**TEXTO PROPORCIONADO**

■ ■ ■ ■ ■ ■ ■

Eran las tres de la tarde las tres
Ignacio Piedrahíta. Fotografías: Raúl Soto, La mujer del animal
La mujer del animal significó para mí ver la poesía de Helí Ramírez llevada al cine. Nunca pensé que eso pudiera llegar a hacerse con la obra de este poeta de Medellín, maestro de la marginalidad, pero allí estaba, en el teatro, de manos de Víctor Gaviria. Al presenciar las primeras imágenes de los barrios populares de la Medellín de los años setenta, me di cuenta de que estas ya estaban en mi memoria, especialmente desde la lectura del libro La parte alta abajo.
La historia de la película se desarrolla en los años en los que las migraciones del campo hacia la ciudad se hicieron más fuertes. Gentes recién llegadas de los pueblos venían huyendo de la violencia rural, donde los viejos decían “haber nacido al lado de una quebrada / y árboles y animales de verdad”, según Helí. Los recién llegados se instalaban en las laderas más altas de la urbe, en ranchos con muros de madera y techos de hojalata. Entre esos personajes está el Animal, que como muchos de nuestros bandidos (Sangrenegra, Desquite, Tirofijo), aceptan su remoquete y lo hacen valer.
El Animal, líder de una gallada que se sostiene robando en el Centro de la ciudad, se parece al Milín de los poemas de La parte alta abajo, perentorio en sus órdenes a sus segundos: “si no lo hacés te enciendo a fierrazos / y cuelgo tus tripas en la puerta del café…”. Publicado en 1979, el libro hace poesía con ese tipo de personajes y su entorno, en una década en la que se pasa de los puñales a los fierros, tal como sucede en la película. Al principio, el Animal y sus secuaces siembran el miedo en el barrio con machetes, pero siete años después serán ajusticiados con balas.

■ ■ ■ ■ ■ ■ ■

**FILAS EXTRAÍDAS**
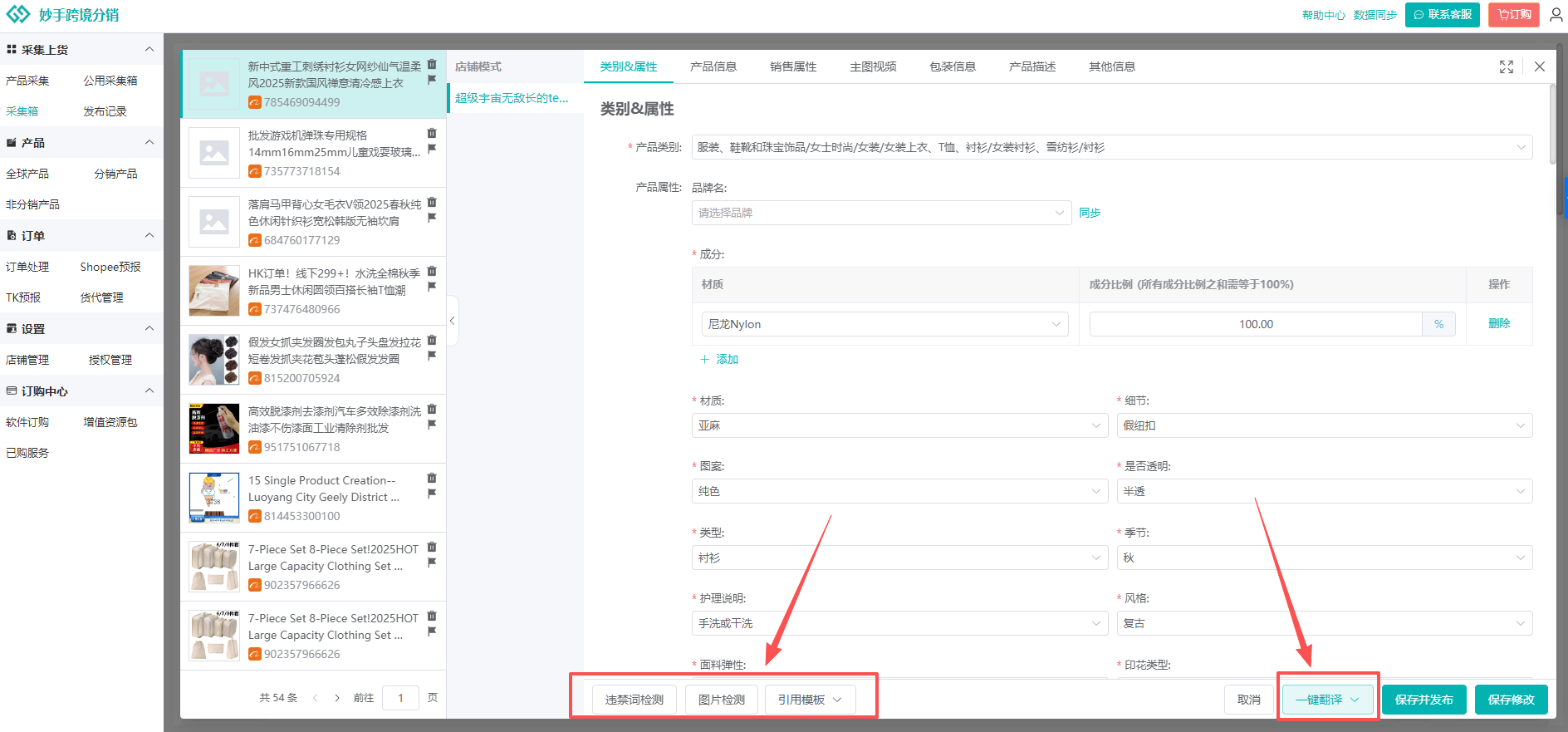Click the trash icon on the first product
Image resolution: width=1568 pixels, height=732 pixels.
point(432,64)
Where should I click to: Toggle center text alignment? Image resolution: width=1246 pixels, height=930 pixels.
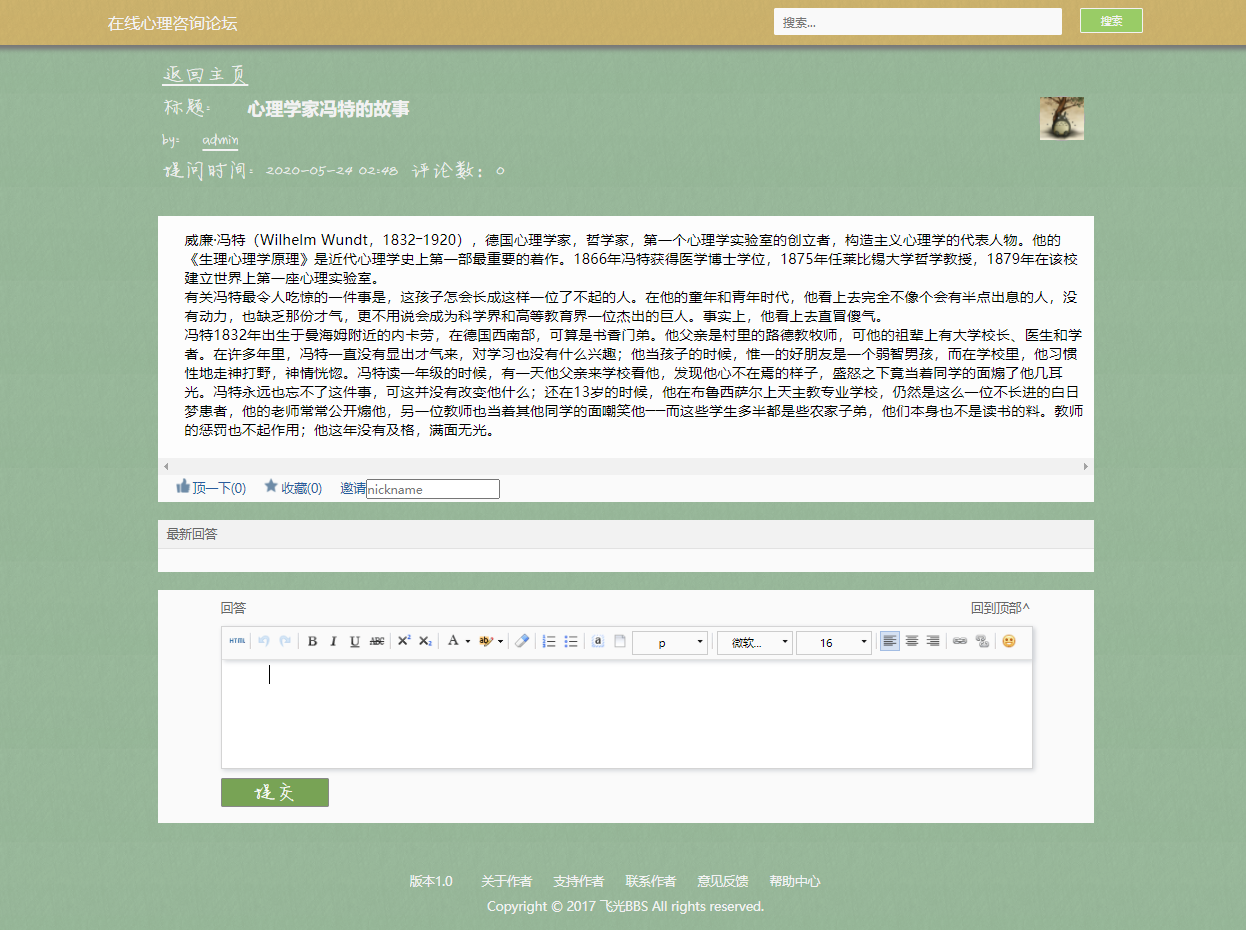tap(911, 641)
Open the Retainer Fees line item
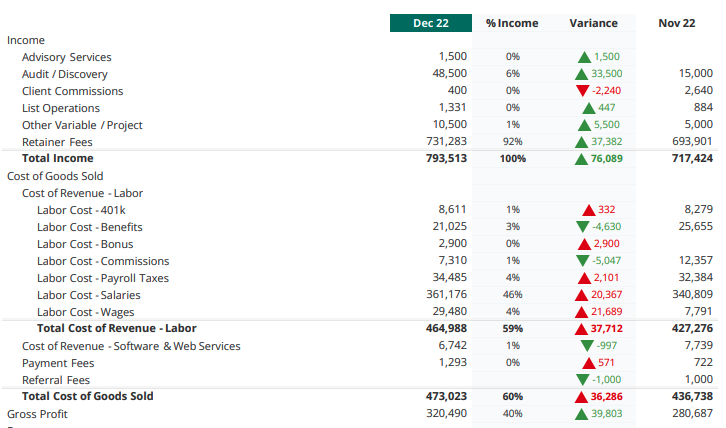 pos(57,142)
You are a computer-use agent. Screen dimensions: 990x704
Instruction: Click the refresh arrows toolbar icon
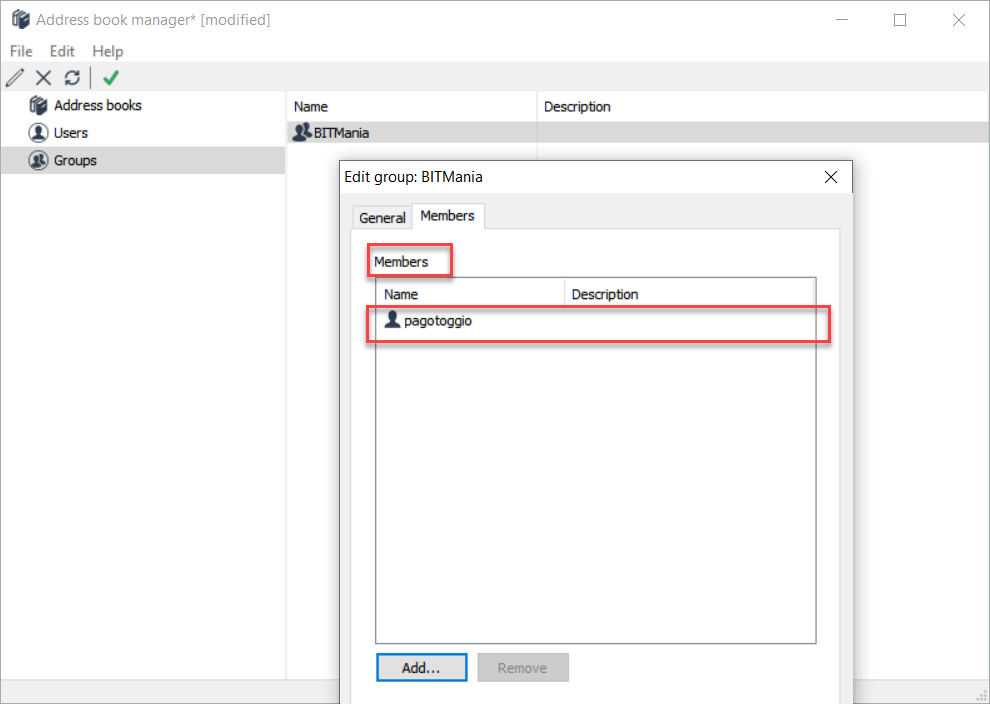pos(72,78)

■ ■ ■ ■ ■ ■ ■

**TAREAS POR HACER**
#1 En el texto sobre La mujer del animal, ¿por qué quien escribe reconoció las primeras imágenes de los barrios populares de Medellín? Responde en una a tres oraciones.
#2 ¿En qué año se publicó La parte alta abajo, según el texto sobre La mujer del animal?
#3 Continúa, por favor, el texto sobre La mujer del animal a partir de su última oración.

**CONJUNTO DE RESPUESTAS**
#1 Porque esas imágenes ya estaban en su memoria, sobre todo desde la lectura del libro La parte alta abajo.

#2 En 1979.

#3
Al Animal no lo hace malo la ciudad, parece venir así desde la vereda donde creció. Y, más que hacerse un nombre como ladrón o bandolero, encuentra su brutalidad en la sumisión de las mujeres que tiene a su alrededor. Es un maltratador de sangre, pervertido, violador. Encarna demasiada maldad, quizá, pero a Víctor lo respaldan los testimonios que recogió para elaborar el personaje. Según él, la víctima real del Animal asegura que aquel hombre no mostró nunca otra dimensión. Así parece que lo sostuvieran también unos versos del poeta: “Ningún destino se detiene a morir junto a otro destino. / El animal está destinado a una sola cosa”.
Al igual que en los poemas de Helí, urbanos en esencia, se sienten en la película, todavía vivas, las raíces del campo colombiano: “Nací como muchos otros no soy el único / en medio de disparos de revólver y fusil en medio de / regueros de sangre”. En ese contexto, la ciudad se muestra incluso como una salvación. Cuando la mujer del Animal decide cortarse el pelo a escondidas, encuentra una de sus salidas más inteligentes. Sin tener de dónde arrastrarla como trofeo personal, el Animal se queda sin instrumentos para humillarla.
Conforme pasan los años de aquella década, el Animal se ve obligado a trepar aún más por laderas del barrio: “Para llegar al rancho hay que subir / unas escaleras de miseria”, dice Helí. La comunidad, si bien no puede sofocar su maldad, hace sentir la presión, lo mismo que algunos tibios intentos de la policía. Como una fiera perseguida, el Animal va buscando los filos de las montañas, allí donde ventea fuerte y las noches son frías. Crea en estos barrancos en proceso de colonización su pequeño fuerte, basado en el aislamiento.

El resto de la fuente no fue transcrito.